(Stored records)

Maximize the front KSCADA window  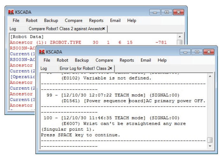[x=197, y=52]
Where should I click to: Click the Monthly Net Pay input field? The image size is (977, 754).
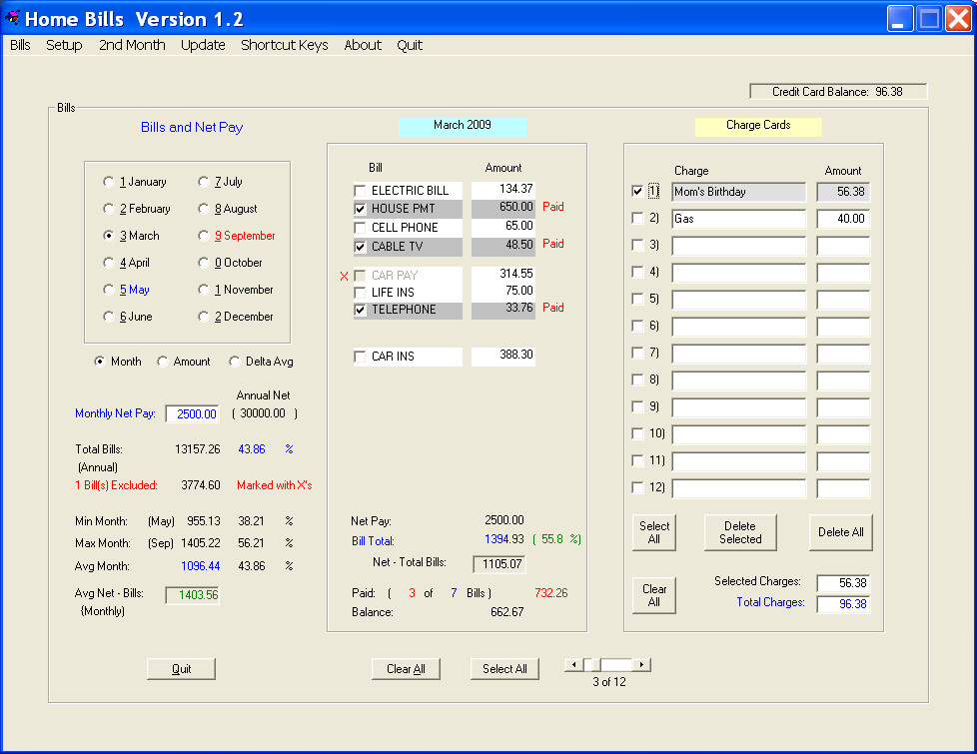(192, 414)
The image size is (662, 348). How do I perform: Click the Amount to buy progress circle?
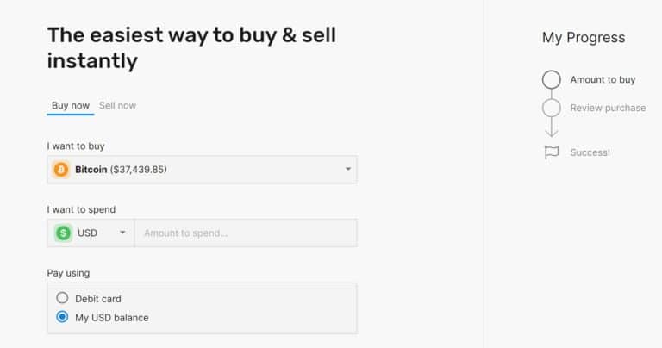(552, 80)
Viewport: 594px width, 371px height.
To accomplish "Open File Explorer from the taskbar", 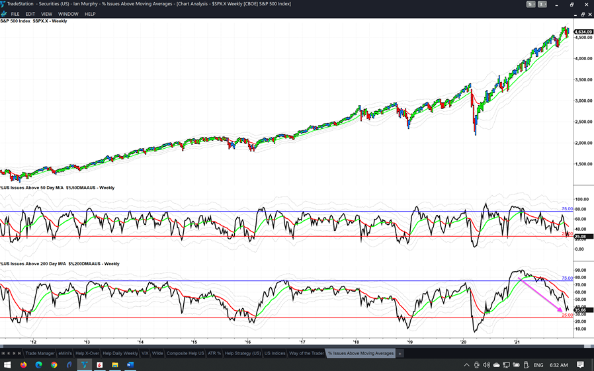I will coord(115,364).
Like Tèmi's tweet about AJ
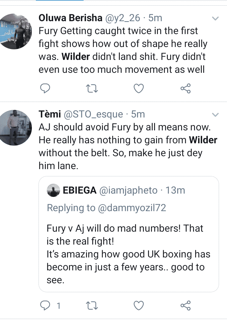The image size is (227, 320). coord(138,305)
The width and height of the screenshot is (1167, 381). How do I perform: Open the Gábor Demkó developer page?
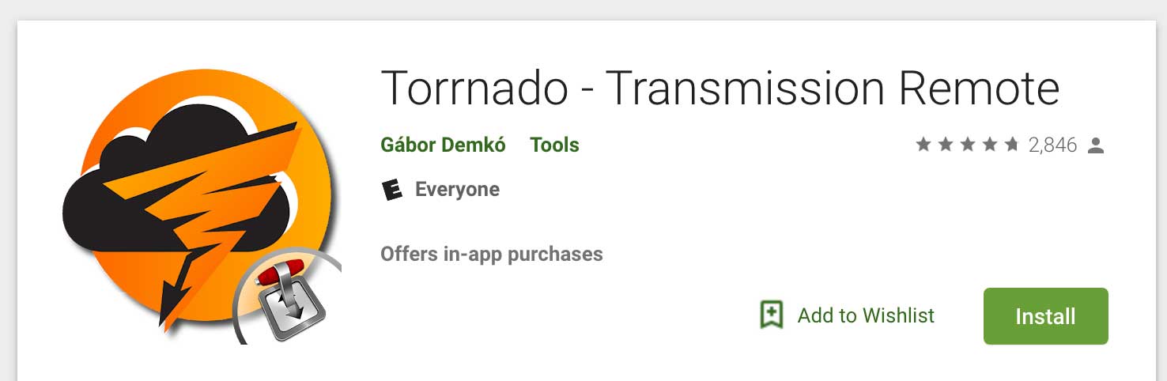click(x=443, y=145)
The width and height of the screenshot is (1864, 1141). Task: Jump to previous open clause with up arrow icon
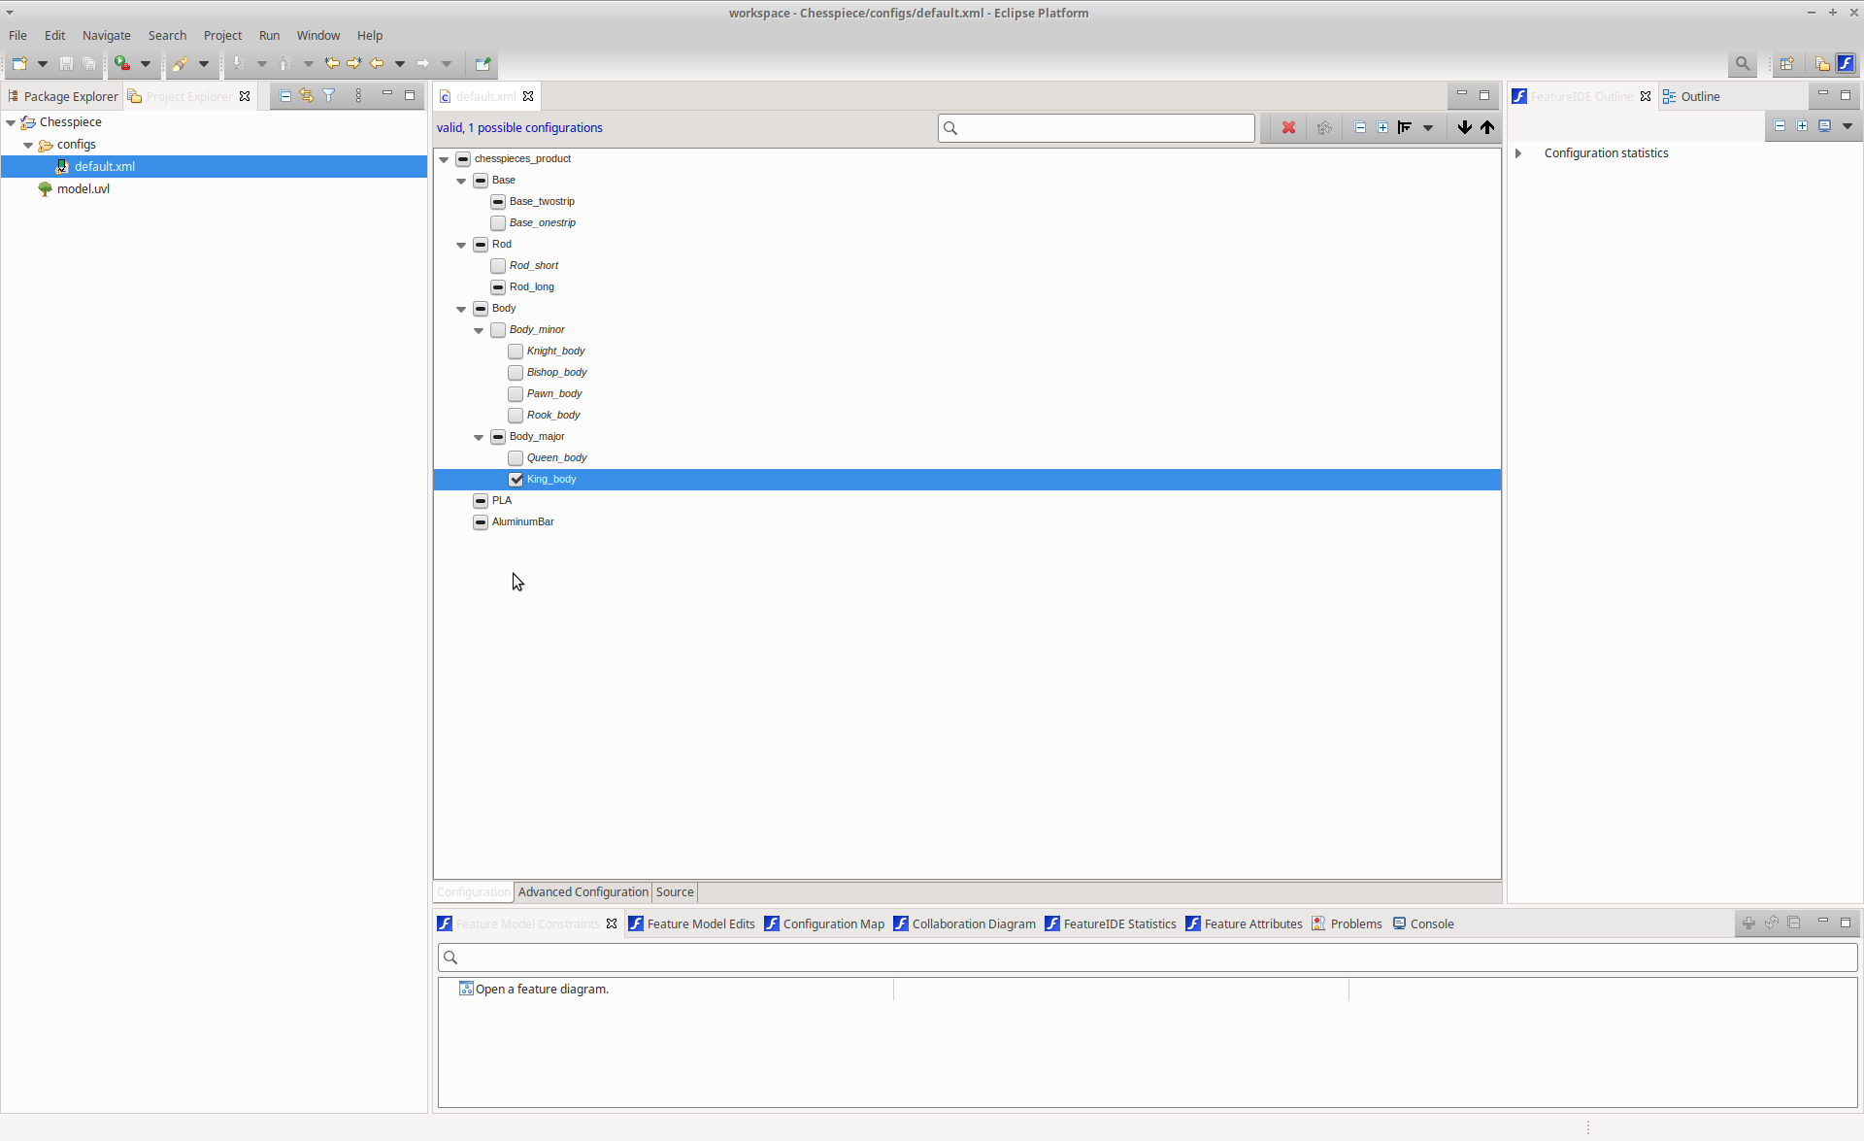click(x=1486, y=127)
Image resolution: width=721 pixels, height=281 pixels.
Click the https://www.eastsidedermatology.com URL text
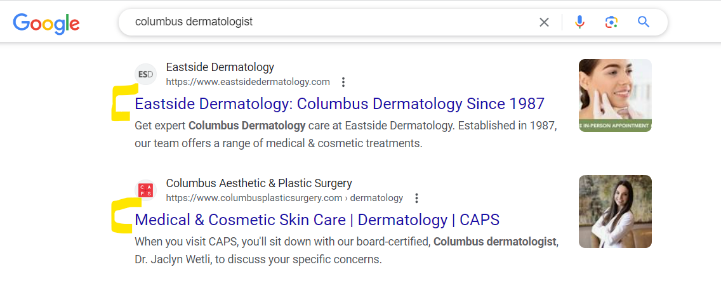coord(248,82)
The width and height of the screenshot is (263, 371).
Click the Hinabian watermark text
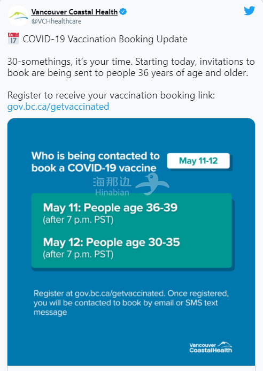(112, 187)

◆ GOAL
Quote the listing word for word, starting at the line that contains "Like Tèmi's tweet about AJ" and ending at the end of the listing. Leave the pictures out of your answer.

◆ EXERCISE OUTPUT
Like Tèmi's tweet about AJ
The image size is (227, 320). coord(138,305)
The width and height of the screenshot is (1167, 381). How do I perform: Open the Gábor Demkó developer page?
click(x=443, y=145)
The width and height of the screenshot is (1864, 1141). Task: Jump to previous open clause with up arrow icon
click(x=1486, y=127)
Image resolution: width=721 pixels, height=281 pixels.
Click the https://www.eastsidedermatology.com URL text
coord(248,82)
The width and height of the screenshot is (263, 371).
Click the Hinabian watermark text
(112, 187)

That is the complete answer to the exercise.